Short and Sweet
GausHaus is a software developed in R for parameterizing molecular dynamic simulations. This is done by fitting a Gaussian process dynamic model to each principal axis of the movement of the protein. This provides the user with a quantitative value indicating the proteins variance of movement in the x, y, and z plane. This provides users with an additional metric to understand the dynamics of their protein, where they can compare and understand the changes in dynamics associated with changes in sequence.
GausHaus was inspired by iGEM Calgary 2019s work in molecular dynamic simulation. From the vast amounts of data and simulations generated, there were still questions and curiosities left unanswered. One of the big issues left that most intrigued our resident statistician was how these simulations could be fit and understood via Gaussian Process Dynamic Models.
Figure 1. A drylab member in utter aweh and confusion.Now we will not blame you if this inquiry seems odd to you, but this presented a unique challenge for our drylab to tackle. Gaussian process dynamic models are models that use normally distributed variance around an average point over time to predict the movement of a system. In the broad sense, this can make perfect sense as each amino acid can be approximated to a series of points moving in melody with its bonds around its equilibria. This is similar to models of Brownian motion. These parallels paint a promising light for Gaussian processes in this use case.
What is the secret sauce?
The first step is to generate dynamic simulation data. This was completed by our team using GROMACS version 18 on the UCalgary ARC computing cluster. This data can also be created via outsourcing or patience and personal computers.
With these files generated, it is time to open the structure and trajectory files in Pymol. Once opened, use the Excel Exporter plugin to generate an excel that can be turned into a comma-separated file (csv). It is important that this file is generated for all states and does not include solvent molecules. The program will crash if there are and extra few thousand water molecules hanging around.

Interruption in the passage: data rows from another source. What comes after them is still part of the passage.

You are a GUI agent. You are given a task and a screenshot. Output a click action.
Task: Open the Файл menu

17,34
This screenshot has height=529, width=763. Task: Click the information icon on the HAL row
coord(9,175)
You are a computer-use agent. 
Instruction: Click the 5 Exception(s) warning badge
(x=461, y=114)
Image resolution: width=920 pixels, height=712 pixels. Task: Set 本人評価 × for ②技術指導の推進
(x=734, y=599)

This csv can now be read into R on line 14 of the script it will take the variable name ssn, which is named such after a legacy use case. After reading in the csv file for the dynamics in R, the next subset of the script parses down the information into a large matrix that can easily undergo matrix manipulations, and act as a lookup table. This matrix will then be used to generate the design matrix and simulator outputs for the Gaussian process fit.

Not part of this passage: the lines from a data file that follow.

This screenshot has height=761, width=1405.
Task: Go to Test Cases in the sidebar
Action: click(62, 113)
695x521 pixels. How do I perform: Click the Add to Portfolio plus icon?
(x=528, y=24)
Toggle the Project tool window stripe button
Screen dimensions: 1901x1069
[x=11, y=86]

This fit (in the current state) will be conducted using the first ten data points in every dimension for the design matrix. Then the eleventh data point will be used as the simulator output. This can be changed by modifying the ten present in the 'aCarb_.df' register in the lower half of the program. Eleven was selected as it provided a compromise between accuracy and computational load.
Below is a kind simplification of the mathematics being carried out during the model fitting. In each dimension, the software trains a Gaussian process Eta x, y, and z. Then from the Z(x) portion of the model, we extract its variance. The variances are then combined into the total variance vector for analysis by the user.
Fitting of the Gaussian processes is completed in order x, y, then z on lines 79 through 104. This is done using the GP_fit function available through the GPfit package available on the CRAN repository.
The protein ends with a print out of every Gaussian process and the variance corresponding to these measurements.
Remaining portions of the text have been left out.